**ABOUT THIS TASK:** Give back exactly the lines of the entries below from the line with "Click question mark" to the line with "Given: Click the Import button", inclusive, and only those.

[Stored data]
* * * *

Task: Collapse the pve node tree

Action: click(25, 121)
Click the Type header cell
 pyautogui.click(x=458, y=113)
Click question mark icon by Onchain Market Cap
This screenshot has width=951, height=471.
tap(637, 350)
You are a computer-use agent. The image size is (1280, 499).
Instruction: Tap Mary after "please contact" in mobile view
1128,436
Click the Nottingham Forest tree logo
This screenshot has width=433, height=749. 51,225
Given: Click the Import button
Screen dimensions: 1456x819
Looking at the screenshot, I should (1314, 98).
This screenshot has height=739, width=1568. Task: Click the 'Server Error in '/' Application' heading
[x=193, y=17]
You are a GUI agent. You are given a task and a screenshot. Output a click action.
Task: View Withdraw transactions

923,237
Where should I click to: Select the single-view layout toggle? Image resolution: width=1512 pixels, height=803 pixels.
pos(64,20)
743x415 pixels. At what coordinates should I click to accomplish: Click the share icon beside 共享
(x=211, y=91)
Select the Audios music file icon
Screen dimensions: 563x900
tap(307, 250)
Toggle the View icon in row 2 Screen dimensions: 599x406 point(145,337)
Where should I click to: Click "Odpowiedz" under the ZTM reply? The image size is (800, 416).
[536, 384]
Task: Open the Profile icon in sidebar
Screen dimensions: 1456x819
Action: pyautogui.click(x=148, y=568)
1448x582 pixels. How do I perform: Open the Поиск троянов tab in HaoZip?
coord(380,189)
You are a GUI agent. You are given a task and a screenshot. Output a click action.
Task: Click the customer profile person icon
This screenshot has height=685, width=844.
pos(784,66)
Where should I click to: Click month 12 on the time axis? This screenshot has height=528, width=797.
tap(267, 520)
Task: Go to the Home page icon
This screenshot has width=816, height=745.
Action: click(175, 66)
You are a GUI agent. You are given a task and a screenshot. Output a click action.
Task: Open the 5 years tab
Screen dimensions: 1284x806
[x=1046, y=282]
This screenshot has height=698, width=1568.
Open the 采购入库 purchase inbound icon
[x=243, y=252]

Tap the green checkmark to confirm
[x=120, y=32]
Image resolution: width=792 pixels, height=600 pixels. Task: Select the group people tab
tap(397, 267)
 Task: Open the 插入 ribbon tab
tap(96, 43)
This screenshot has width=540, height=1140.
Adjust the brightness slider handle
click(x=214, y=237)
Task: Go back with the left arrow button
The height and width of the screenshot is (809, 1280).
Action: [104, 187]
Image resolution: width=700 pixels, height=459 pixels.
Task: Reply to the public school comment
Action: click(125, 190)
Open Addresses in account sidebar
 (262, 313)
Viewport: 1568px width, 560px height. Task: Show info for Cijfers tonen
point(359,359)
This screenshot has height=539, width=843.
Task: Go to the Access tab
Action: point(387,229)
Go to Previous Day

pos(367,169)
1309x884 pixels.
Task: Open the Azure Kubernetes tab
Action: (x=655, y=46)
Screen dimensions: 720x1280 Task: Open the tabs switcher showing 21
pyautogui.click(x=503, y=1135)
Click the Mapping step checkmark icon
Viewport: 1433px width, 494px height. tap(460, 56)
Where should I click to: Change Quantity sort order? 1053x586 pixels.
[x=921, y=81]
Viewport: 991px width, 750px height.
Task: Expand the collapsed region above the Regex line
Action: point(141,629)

* * * *

**EXPECTED OUTPUT:**
Click question mark icon by Onchain Market Cap
This screenshot has width=951, height=471.
tap(637, 350)
You are a computer-use agent. The image size is (1280, 499).
Instruction: Tap Mary after "please contact" in mobile view
1128,436
Click the Nottingham Forest tree logo
This screenshot has width=433, height=749. 51,225
Given: Click the Import button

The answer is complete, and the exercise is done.